### Work instruction
Search the material for the string "label", then show every line where it turns up.

### Data for this exercise

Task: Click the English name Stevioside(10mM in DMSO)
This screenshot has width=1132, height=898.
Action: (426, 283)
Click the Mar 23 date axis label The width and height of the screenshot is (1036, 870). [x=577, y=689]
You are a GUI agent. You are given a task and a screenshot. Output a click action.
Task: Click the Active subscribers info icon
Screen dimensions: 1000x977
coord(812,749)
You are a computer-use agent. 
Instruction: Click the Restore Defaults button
==
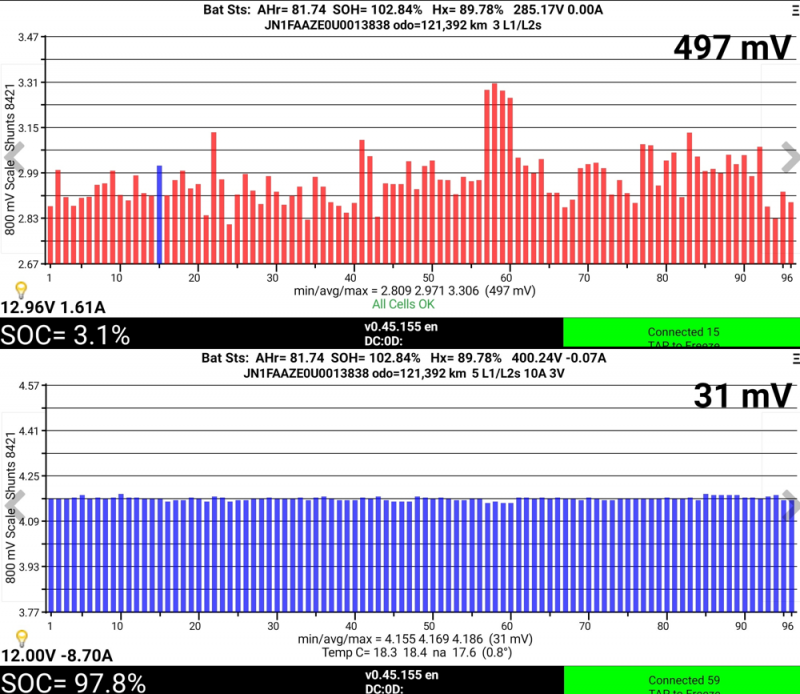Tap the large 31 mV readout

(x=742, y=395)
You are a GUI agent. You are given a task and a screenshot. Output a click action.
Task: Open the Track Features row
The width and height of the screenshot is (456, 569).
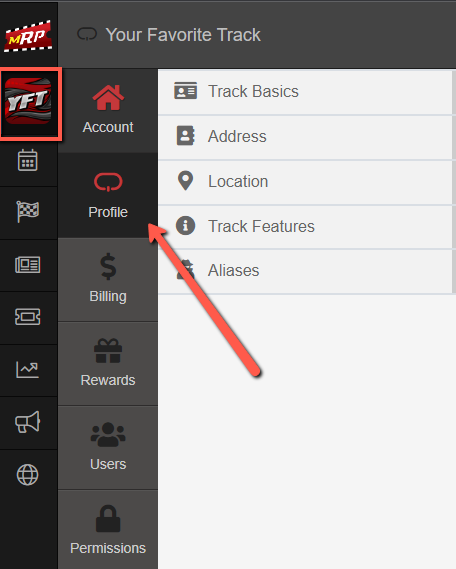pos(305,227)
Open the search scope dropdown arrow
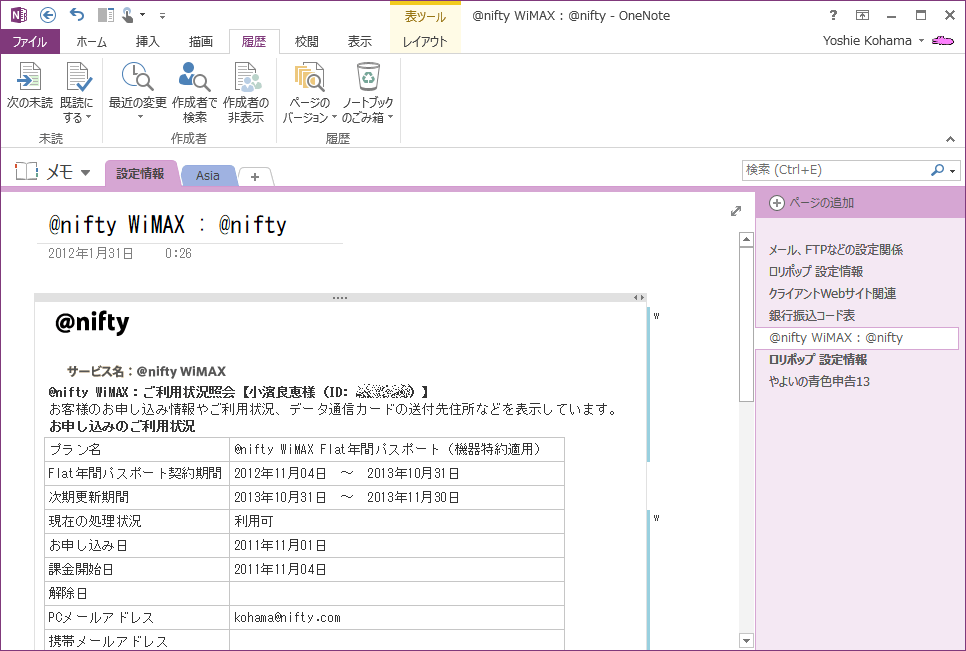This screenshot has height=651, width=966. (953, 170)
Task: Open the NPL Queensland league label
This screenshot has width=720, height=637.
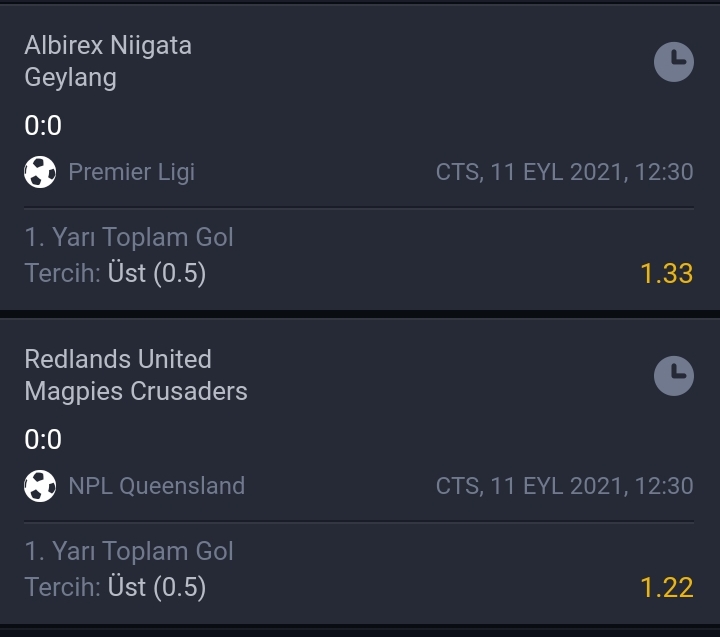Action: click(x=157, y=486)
* * *
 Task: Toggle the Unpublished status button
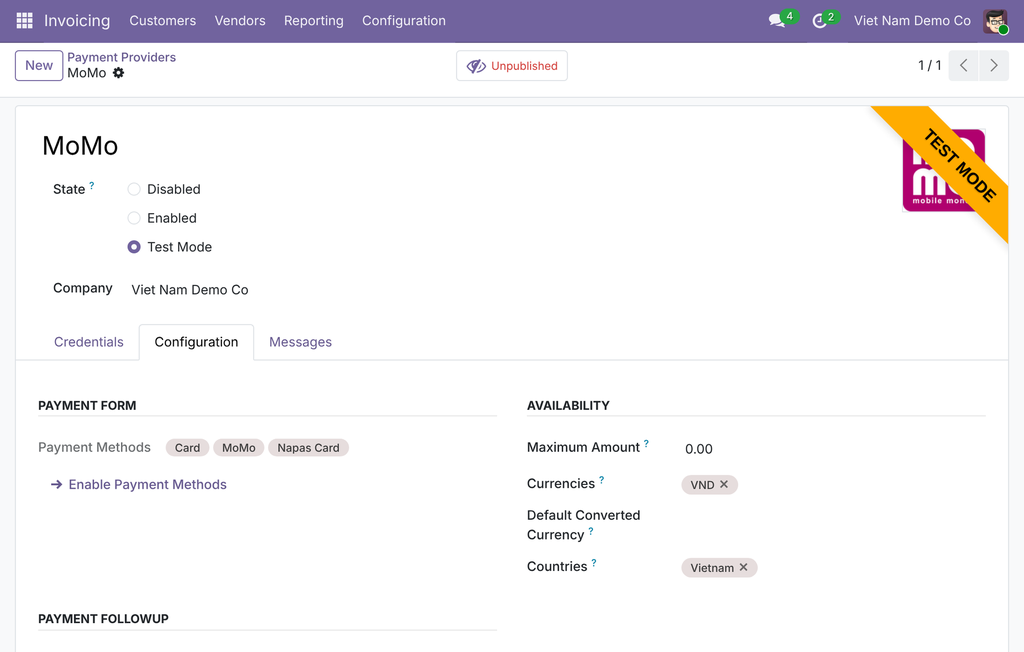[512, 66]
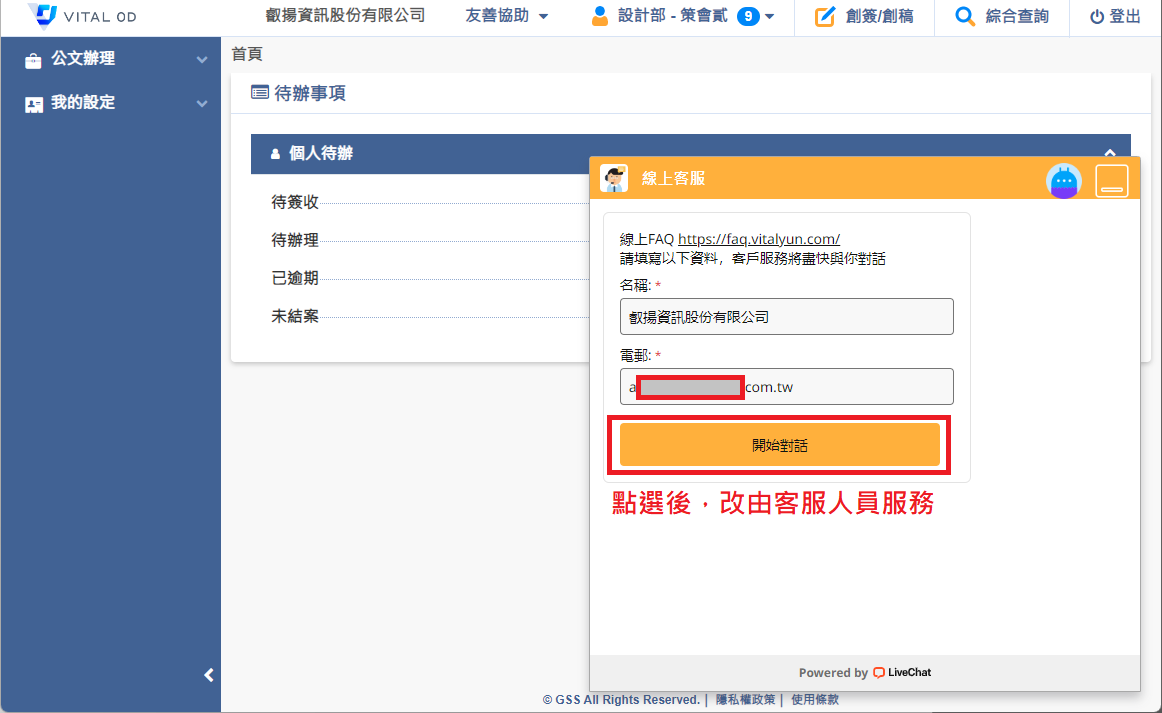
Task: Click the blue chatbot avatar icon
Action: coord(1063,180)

### Reply to the task
Click the Mar 23 date axis label The width and height of the screenshot is (1036, 870). [x=577, y=689]
Task: Open the NPL Queensland league label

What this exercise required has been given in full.